-- begin INFORMATION SHOWN --
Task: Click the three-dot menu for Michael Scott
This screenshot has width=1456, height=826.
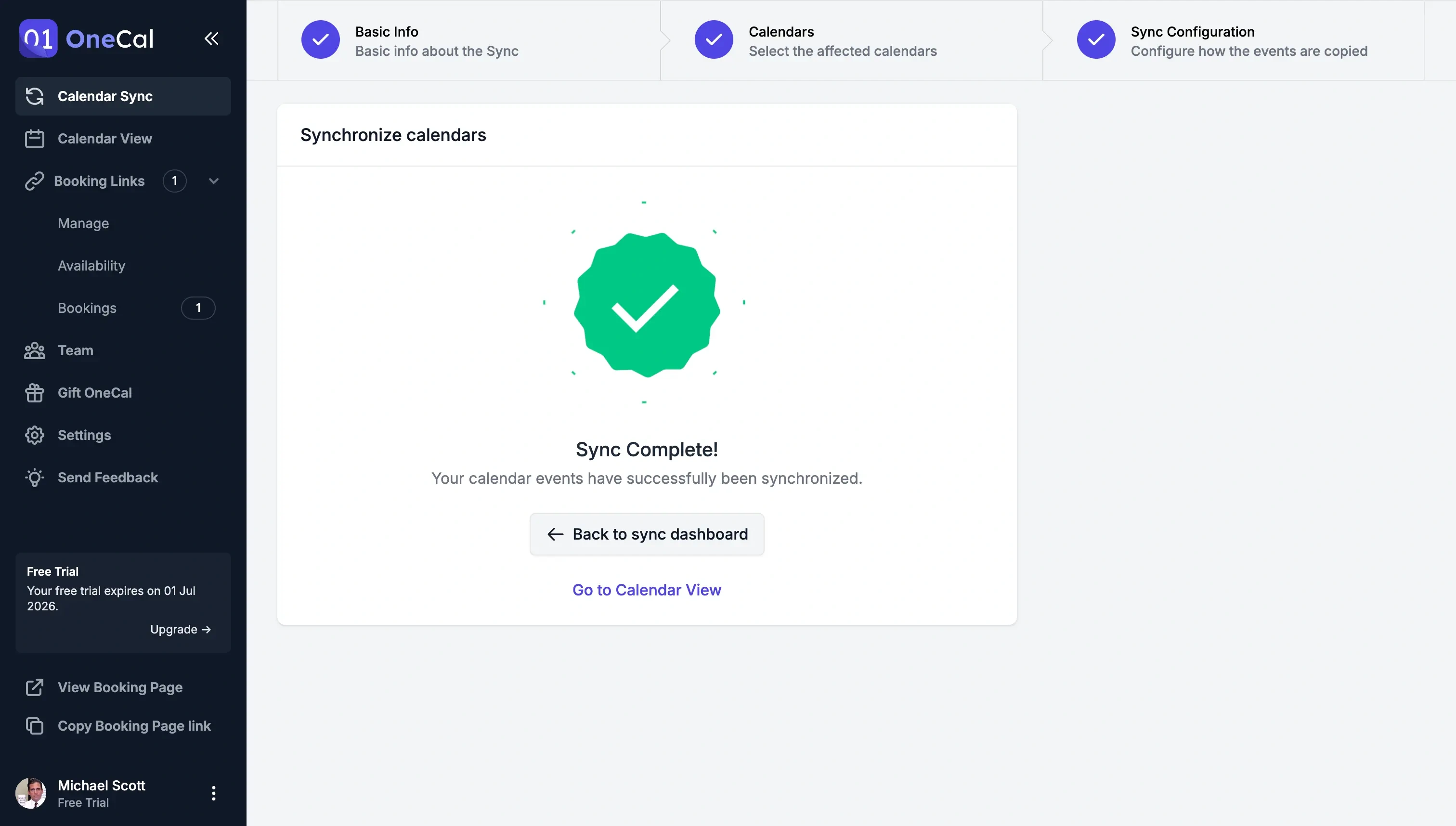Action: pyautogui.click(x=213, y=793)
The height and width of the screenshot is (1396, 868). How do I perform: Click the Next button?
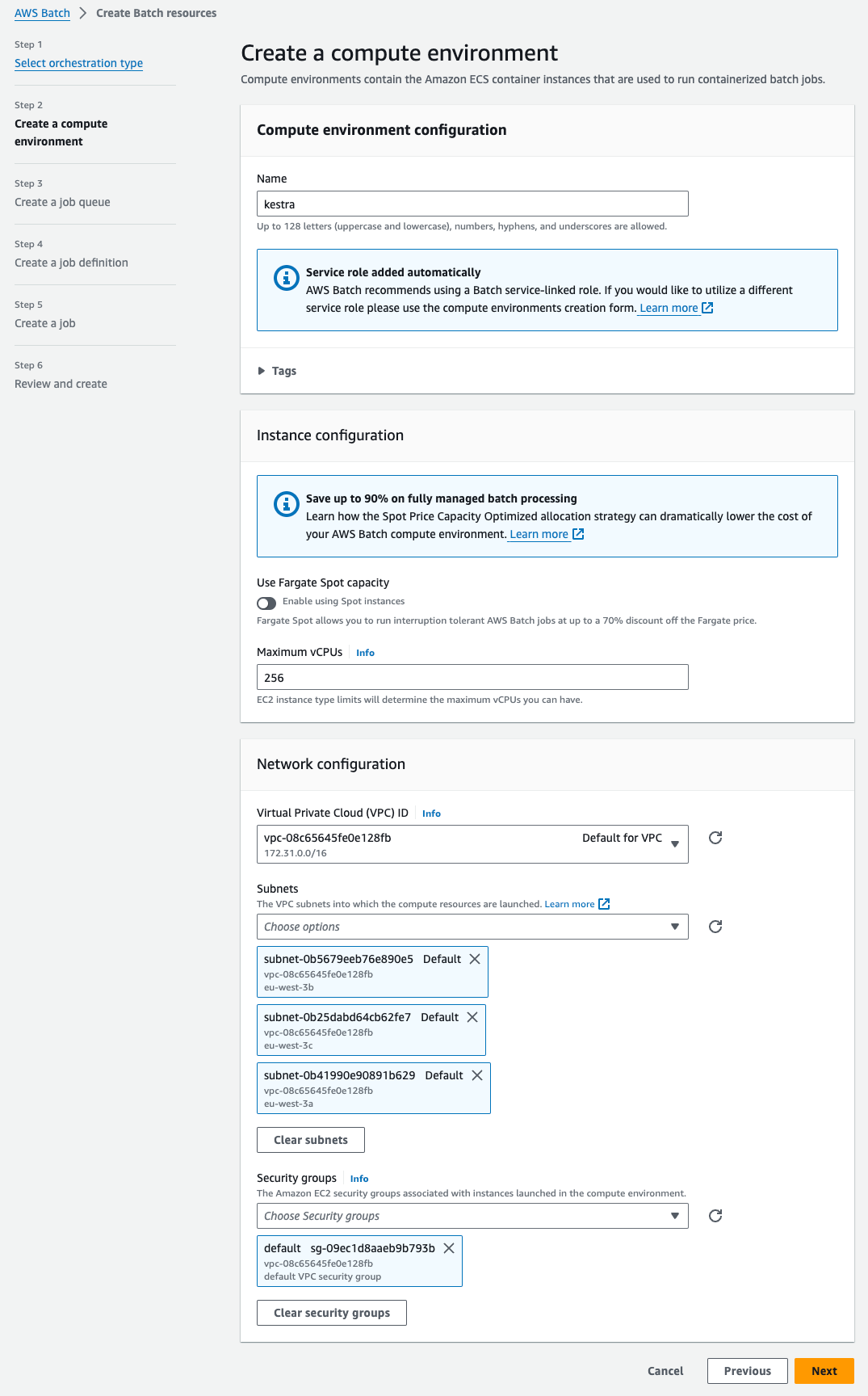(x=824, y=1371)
-- end INFORMATION SHOWN --
Rewrite every item, swapping "screenshot" for "image" wherever it occurs and changing nothing else. Do not include the pictures.

Task: Click the three-dot menu for Michael Scott
This image has width=1456, height=826.
Action: pyautogui.click(x=213, y=793)
The height and width of the image is (1396, 868). How do I perform: Click the Next button?
(x=824, y=1371)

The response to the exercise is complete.